WHAT IS NEEDED ->
Please convert the records below into a JSON list of strings, with one string per line and blank lines omitted.

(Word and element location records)
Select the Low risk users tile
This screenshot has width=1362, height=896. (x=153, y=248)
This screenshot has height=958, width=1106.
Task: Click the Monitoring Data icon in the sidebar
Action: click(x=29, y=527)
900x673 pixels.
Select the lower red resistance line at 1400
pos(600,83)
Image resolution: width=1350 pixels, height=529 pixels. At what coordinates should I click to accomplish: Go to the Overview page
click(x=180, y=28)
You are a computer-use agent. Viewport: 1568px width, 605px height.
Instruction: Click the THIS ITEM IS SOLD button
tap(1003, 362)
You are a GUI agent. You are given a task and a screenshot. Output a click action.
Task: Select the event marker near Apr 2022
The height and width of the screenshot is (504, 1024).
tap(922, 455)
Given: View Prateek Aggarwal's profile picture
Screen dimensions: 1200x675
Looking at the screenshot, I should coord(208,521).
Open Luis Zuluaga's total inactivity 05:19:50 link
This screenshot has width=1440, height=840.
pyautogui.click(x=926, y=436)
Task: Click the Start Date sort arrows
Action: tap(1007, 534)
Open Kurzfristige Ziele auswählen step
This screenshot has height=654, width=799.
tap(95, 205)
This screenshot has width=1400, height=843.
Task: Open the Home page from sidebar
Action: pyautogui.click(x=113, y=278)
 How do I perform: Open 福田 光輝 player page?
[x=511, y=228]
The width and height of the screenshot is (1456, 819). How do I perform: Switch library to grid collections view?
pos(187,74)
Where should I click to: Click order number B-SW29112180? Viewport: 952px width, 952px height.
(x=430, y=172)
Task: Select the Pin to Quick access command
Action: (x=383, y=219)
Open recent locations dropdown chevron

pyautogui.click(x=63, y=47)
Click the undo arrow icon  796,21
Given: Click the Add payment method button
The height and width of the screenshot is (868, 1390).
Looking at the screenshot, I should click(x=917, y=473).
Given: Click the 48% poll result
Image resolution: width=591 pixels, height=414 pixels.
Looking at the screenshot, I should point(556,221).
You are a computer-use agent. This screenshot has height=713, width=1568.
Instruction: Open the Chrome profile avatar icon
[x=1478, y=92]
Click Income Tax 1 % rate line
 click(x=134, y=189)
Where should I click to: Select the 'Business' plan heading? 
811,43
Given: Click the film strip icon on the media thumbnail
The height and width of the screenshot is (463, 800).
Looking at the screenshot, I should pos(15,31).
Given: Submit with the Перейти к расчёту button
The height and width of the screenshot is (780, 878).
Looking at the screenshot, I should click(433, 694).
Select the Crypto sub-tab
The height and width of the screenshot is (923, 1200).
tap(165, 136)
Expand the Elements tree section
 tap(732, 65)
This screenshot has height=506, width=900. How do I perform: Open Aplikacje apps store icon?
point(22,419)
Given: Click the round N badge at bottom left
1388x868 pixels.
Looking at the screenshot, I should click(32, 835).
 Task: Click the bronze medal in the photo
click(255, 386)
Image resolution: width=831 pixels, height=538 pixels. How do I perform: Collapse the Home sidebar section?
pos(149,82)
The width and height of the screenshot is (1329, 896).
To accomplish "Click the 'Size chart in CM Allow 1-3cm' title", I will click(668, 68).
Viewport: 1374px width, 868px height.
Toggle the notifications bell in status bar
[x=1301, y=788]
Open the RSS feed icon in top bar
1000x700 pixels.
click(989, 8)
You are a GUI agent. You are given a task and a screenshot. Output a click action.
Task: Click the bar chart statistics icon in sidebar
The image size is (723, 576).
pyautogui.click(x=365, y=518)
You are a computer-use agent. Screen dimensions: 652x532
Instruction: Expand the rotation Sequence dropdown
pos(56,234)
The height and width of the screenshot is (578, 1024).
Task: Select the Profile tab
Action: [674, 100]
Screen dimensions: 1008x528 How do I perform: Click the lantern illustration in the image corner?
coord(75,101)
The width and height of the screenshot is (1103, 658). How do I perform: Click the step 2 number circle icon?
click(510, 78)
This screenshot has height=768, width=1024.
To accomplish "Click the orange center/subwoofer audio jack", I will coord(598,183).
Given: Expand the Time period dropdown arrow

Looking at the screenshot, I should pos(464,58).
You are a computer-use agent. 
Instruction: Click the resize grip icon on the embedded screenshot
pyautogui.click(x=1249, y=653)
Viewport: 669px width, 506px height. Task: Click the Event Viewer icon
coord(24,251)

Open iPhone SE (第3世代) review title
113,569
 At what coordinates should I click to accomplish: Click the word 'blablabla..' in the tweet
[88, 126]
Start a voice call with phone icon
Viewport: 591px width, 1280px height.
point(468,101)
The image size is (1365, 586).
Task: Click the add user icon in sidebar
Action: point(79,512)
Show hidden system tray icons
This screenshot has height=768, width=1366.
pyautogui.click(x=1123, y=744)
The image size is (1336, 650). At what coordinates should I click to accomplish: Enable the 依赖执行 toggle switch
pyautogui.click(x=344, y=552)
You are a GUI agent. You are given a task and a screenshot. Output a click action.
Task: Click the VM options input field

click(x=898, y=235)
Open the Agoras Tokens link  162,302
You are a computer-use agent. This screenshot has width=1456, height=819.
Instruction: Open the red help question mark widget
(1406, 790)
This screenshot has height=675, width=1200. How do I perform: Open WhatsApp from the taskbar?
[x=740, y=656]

WRITTEN ANSWER ->
[
  "Select the Low risk users tile",
  "This screenshot has width=1362, height=896. (x=153, y=248)",
  "This screenshot has height=958, width=1106.",
  "Task: Click the Monitoring Data icon in the sidebar",
  "Action: click(x=29, y=527)",
  "900x673 pixels.",
  "Select the lower red resistance line at 1400",
  "pos(600,83)",
  "Image resolution: width=1350 pixels, height=529 pixels. At what coordinates should I click to accomplish: Go to the Overview page",
  "click(x=180, y=28)",
  "You are a computer-use agent. Viewport: 1568px width, 605px height.",
  "Instruction: Click the THIS ITEM IS SOLD button",
  "tap(1003, 362)",
  "You are a GUI agent. You are given a task and a screenshot. Output a click action.",
  "Task: Select the event marker near Apr 2022",
  "The height and width of the screenshot is (504, 1024).",
  "tap(922, 455)",
  "Given: View Prateek Aggarwal's profile picture",
  "Screen dimensions: 1200x675",
  "Looking at the screenshot, I should coord(208,521).",
  "Open Luis Zuluaga's total inactivity 05:19:50 link",
  "This screenshot has width=1440, height=840.",
  "pyautogui.click(x=926, y=436)",
  "Task: Click the Start Date sort arrows",
  "Action: tap(1007, 534)",
  "Open Kurzfristige Ziele auswählen step",
  "This screenshot has height=654, width=799.",
  "tap(95, 205)",
  "This screenshot has width=1400, height=843.",
  "Task: Open the Home page from sidebar",
  "Action: pyautogui.click(x=113, y=278)",
  " How do I perform: Open 福田 光輝 player page?",
  "[x=511, y=228]",
  "The width and height of the screenshot is (1456, 819). How do I perform: Switch library to grid collections view?",
  "pos(187,74)",
  "Where should I click to: Click order number B-SW29112180? Viewport: 952px width, 952px height.",
  "(x=430, y=172)",
  "Task: Select the Pin to Quick access command",
  "Action: (x=383, y=219)",
  "Open recent locations dropdown chevron",
  "pyautogui.click(x=63, y=47)",
  "Click the undo arrow icon  796,21",
  "Given: Click the Add payment method button",
  "The height and width of the screenshot is (868, 1390).",
  "Looking at the screenshot, I should click(x=917, y=473).",
  "Given: Click the 48% poll result",
  "Image resolution: width=591 pixels, height=414 pixels.",
  "Looking at the screenshot, I should point(556,221).",
  "You are a computer-use agent. This screenshot has height=713, width=1568.",
  "Instruction: Open the Chrome profile avatar icon",
  "[x=1478, y=92]",
  "Click Income Tax 1 % rate line",
  " click(x=134, y=189)",
  "Where should I click to: Select the 'Business' plan heading? ",
  "811,43",
  "Given: Click the film strip icon on the media thumbnail",
  "The height and width of the screenshot is (463, 800).",
  "Looking at the screenshot, I should pos(15,31).",
  "Given: Submit with the Перейти к расчёту button",
  "The height and width of the screenshot is (780, 878).",
  "Looking at the screenshot, I should click(433, 694).",
  "Select the Crypto sub-tab",
  "The height and width of the screenshot is (923, 1200).",
  "tap(165, 136)",
  "Expand the Elements tree section",
  " tap(732, 65)",
  "This screenshot has height=506, width=900. How do I perform: Open Aplikacje apps store icon?",
  "point(22,419)",
  "Given: Click the round N badge at bottom left",
  "1388x868 pixels.",
  "Looking at the screenshot, I should click(32, 835).",
  " Task: Click the bronze medal in the photo",
  "click(255, 386)",
  "Image resolution: width=831 pixels, height=538 pixels. How do I perform: Collapse the Home sidebar section?",
  "pos(149,82)",
  "The width and height of the screenshot is (1329, 896).",
  "To accomplish \"Click the 'Size chart in CM Allow 1-3cm' title\", I will click(668, 68).",
  "Viewport: 1374px width, 868px height.",
  "Toggle the notifications bell in status bar",
  "[x=1301, y=788]",
  "Open the RSS feed icon in top bar",
  "1000x700 pixels.",
  "click(989, 8)",
  "You are a GUI agent. You are given a task and a screenshot. Output a click action.",
  "Task: Click the bar chart statistics icon in sidebar",
  "The image size is (723, 576).",
  "pyautogui.click(x=365, y=518)",
  "You are a computer-use agent. Screen dimensions: 652x532",
  "Instruction: Expand the rotation Sequence dropdown",
  "pos(56,234)",
  "The height and width of the screenshot is (578, 1024).",
  "Task: Select the Profile tab",
  "Action: [674, 100]",
  "Screen dimensions: 1008x528 How do I perform: Click the lantern illustration in the image corner?",
  "coord(75,101)",
  "The width and height of the screenshot is (1103, 658). How do I perform: Click the step 2 number circle icon?",
  "click(510, 78)",
  "This screenshot has height=768, width=1024.",
  "To accomplish \"Click the orange center/subwoofer audio jack\", I will coord(598,183).",
  "Given: Expand the Time period dropdown arrow",
  "Looking at the screenshot, I should pos(464,58).",
  "You are a computer-use agent. ",
  "Instruction: Click the resize grip icon on the embedded screenshot",
  "pyautogui.click(x=1249, y=653)",
  "Viewport: 669px width, 506px height. Task: Click the Event Viewer icon",
  "coord(24,251)",
  "Open iPhone SE (第3世代) review title",
  "113,569",
  " At what coordinates should I click to accomplish: Click the word 'blablabla..' in the tweet",
  "[88, 126]",
  "Start a voice call with phone icon",
  "Viewport: 591px width, 1280px height.",
  "point(468,101)",
  "The image size is (1365, 586).",
  "Task: Click the add user icon in sidebar",
  "Action: point(79,512)",
  "Show hidden system tray icons",
  "This screenshot has height=768, width=1366.",
  "pyautogui.click(x=1123, y=744)",
  "The image size is (1336, 650). At what coordinates should I click to accomplish: Enable the 依赖执行 toggle switch",
  "pyautogui.click(x=344, y=552)",
  "You are a GUI agent. You are given a task and a screenshot. Output a click action.",
  "Task: Click the VM options input field",
  "click(x=898, y=235)",
  "Open the Agoras Tokens link  162,302",
  "You are a computer-use agent. This screenshot has width=1456, height=819.",
  "Instruction: Open the red help question mark widget",
  "(1406, 790)",
  "This screenshot has height=675, width=1200. How do I perform: Open WhatsApp from the taskbar?",
  "[x=740, y=656]"
]